The Scottish Sentencing Council, which aims to raise public understanding of how courts determine punishments for offenders, comes into existence today.

The lack of judicial diversity we have at present is indefensible and has contributed to serious failings in the sentencing of women in particular

Christine Grahame, SNP MSP

Last month, The Scotsman revealed that concerns had been raised with one of the country’s most senior judges about the representation of women on the new body.

In a letter to Lord Carloway, the Lord Justice Clerk, MSP Christine Grahame said there appeared to be no formal requirement for gender equality to be considered regarding appointments to the sentencing council.

Speaking today, Liberal Democrat justice spokeswoman Alison McInnes said: “The lack of judicial diversity we have at present is indefensible and has contributed to serious failings in the sentencing of women in particular.

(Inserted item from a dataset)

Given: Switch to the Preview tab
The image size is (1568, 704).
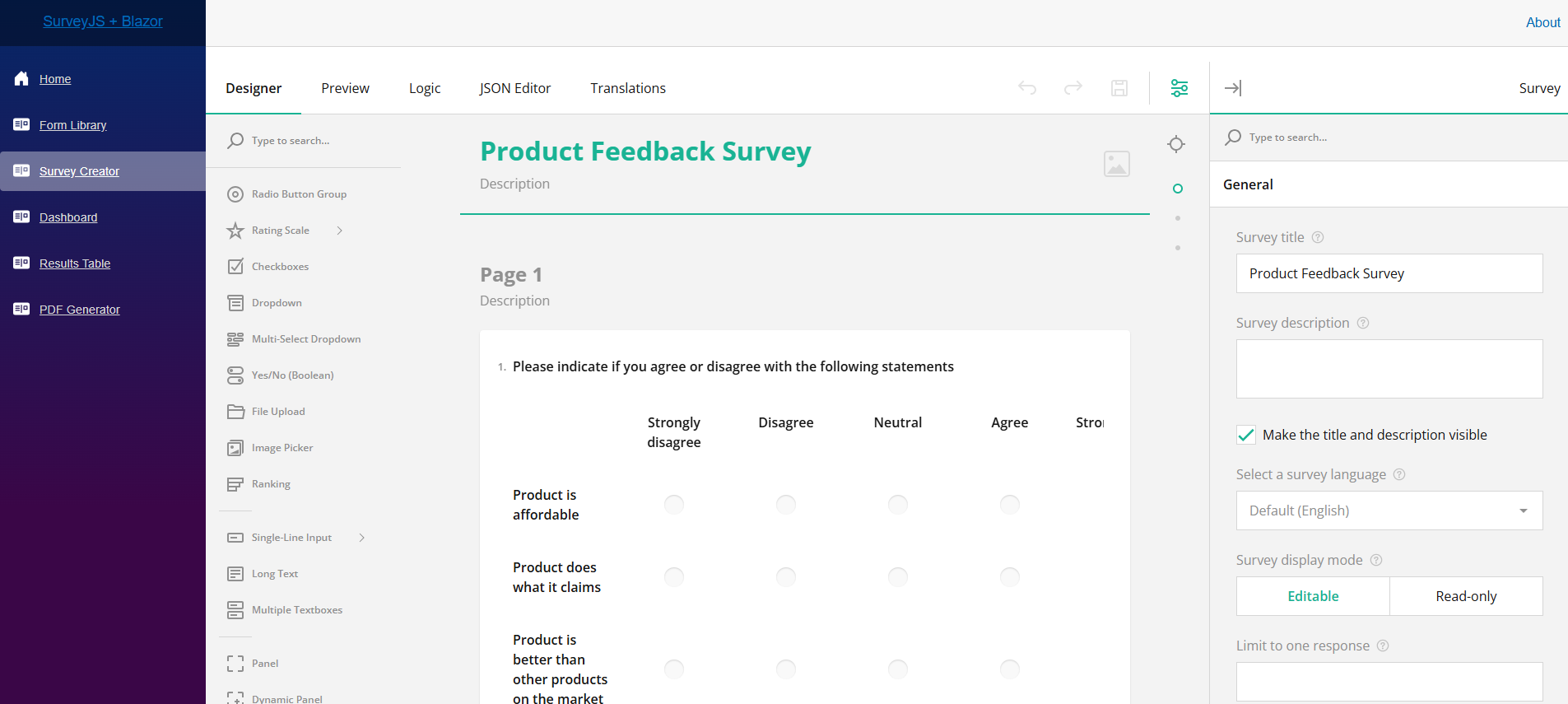Looking at the screenshot, I should pyautogui.click(x=345, y=88).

“The number of women convicted of a crime has gone up by 14 per cent in the past decade, but the number in custody has more than doubled. The gravity of offending has remained the same.

“The establishment of the sentencing council gave us the chance to make real progress towards ensuring that the justice system is geared towards rehabilitation and addresses the specific needs of women. By failing to ensure gender balance, the fear is that Scottish Government has missed this opportunity.”

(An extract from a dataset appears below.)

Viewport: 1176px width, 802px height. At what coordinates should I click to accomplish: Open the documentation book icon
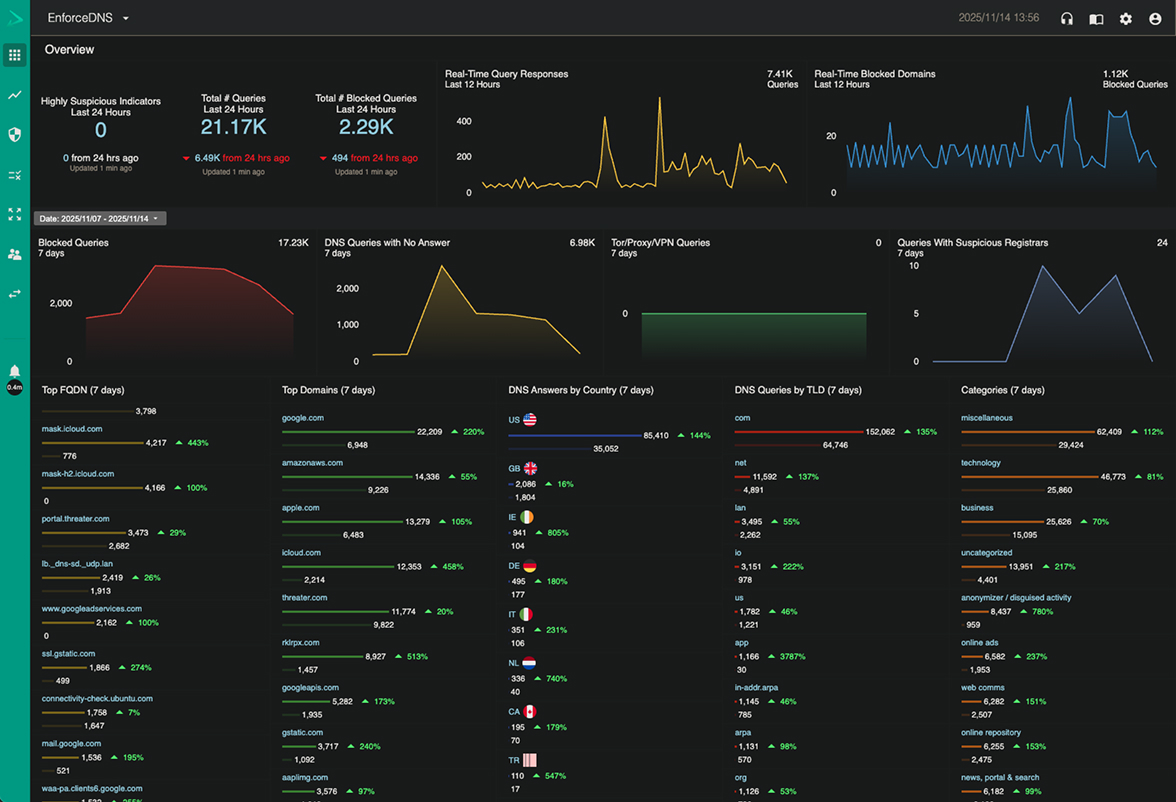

The SSC is designed to promote consistency and transparency in sentencing as well as encourage better understanding of punishments handed down by Scotland’s courts.

It will also be responsible for producing sentencing guidelines for the judiciary.

Four of the body’s 12 members are female, including Assistant Chief Constable Val Thomson and Crown Agent Catherine Dyer.

But in a letter sent earlier this year in her capacity as convener of the Scottish Parliament’s justice committee, Christine Grahame MSP complained that there was nothing in the council’s formulation which would hold it to the Scottish Government’s “50:50 by 2020” aim of achieving gender parity in boardrooms.

Ms Grahame said there was “some concern” among MSPs on the committee that equality issues would not be taken into account during the appointment process.

Commenting on the establishment of the SSC, Lord Carloway said: “Sentencing is much more complex than it sometimes appears - there can be many different factors involved. The council will work to raise awareness and understanding of sentencing practice - not only for our justice partners but for the wider public - helping to build confidence in our justice system.

“I expect the council to take Scotland into a new era, in which we pursue a more principled approach to sentencing with improved consistency. This will be at the heart of our programme.”